Root Tissue Density (RTD), Specific Root Length (SRL), and the percentage of tap root biomass to total root biomass (%DWR1) were calculated. The branching intensity of root systems was analyzed using Fitter’s terminology (Fitter, 1985). The magnitude (µ) and altitude (a) were determined manually from the scanned images. The expected altitude [E(a)] was calculated and was then used to determine a root topological index [a/E(a)]. Values of a/E(a) < 1 indicate a largely dichotomous root system, while values > 1 indicate a herringbone-like root system where branching is largely confined to the tap root. Values of 1 indicate a random branching structure. Finally, we calculated the plant slenderness ratio (H/D) and the root slenderness ratio (LR1/D).

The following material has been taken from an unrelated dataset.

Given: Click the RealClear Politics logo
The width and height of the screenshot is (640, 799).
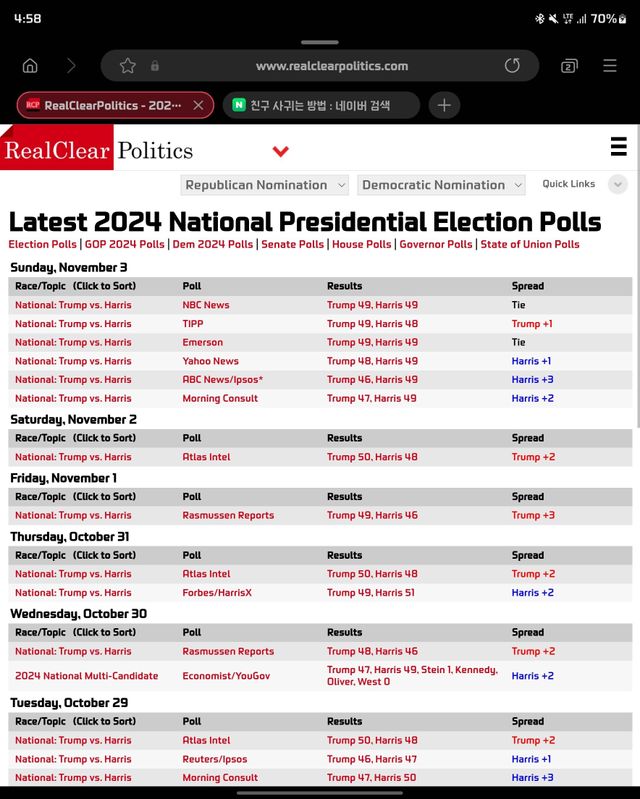Looking at the screenshot, I should point(98,151).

To compare differences between plant traits, all traits that were plant size-dependent (DWR, V, Surf) were standardized by stem basal diameter (DWR/D, V/D, Surf/D).

Statistical analysis

An analysis of covariance (ANCOVA) with D as a covariate and an analysis of variance (ANOVA) were used to test for differences between species in uprooting resistance and traits (Tukey HSD tests). The assumption of normal distribution was checked before analysis (Shapiro-Wilk’s test). Duncan’s multiple range test was used to classify species into four resistance groups; a discriminant analysis was then performed to determine which traits best discriminate between the groups. Trait differences between groups were investigated with ANOVA and Tukey HSD tests. We used correlation analysis to investigate relationships between resistance to uprooting and plant traits. All the analyses were carried out with STATISTICA (version 7.1 for Windows, Statsoft 1984).

Results

Uprooting resistance

Plant height, stem basal diameter and maximum uprooting force showed large inter-and intra-specific variability. For example, the plant height (H) of Q. pubescens ranged form 6 to 24 cm, its stem basal diameter (D) from 1.8 to 14.8 mm, and its maximum uprooting force (Fmax) from 29 to 430 N (Table 5). This large variability in Fmax is mainly explained by the variation in D. Indeed, we found a linear positive relationship between Fmax and D (Fmax = 25.1D + 12; r = 0.66, p < 0.001). Root breakage generally occurred between 10 and 20 cm below the soil surface and the root system section dislodged from the soil consisted of the tap root, main lateral roots, and a few fine roots without soil particles. However, for L. angustifolia, ‘root balls’, i.e. root-soil aggregates containing many fine roots were observed around the main root branches.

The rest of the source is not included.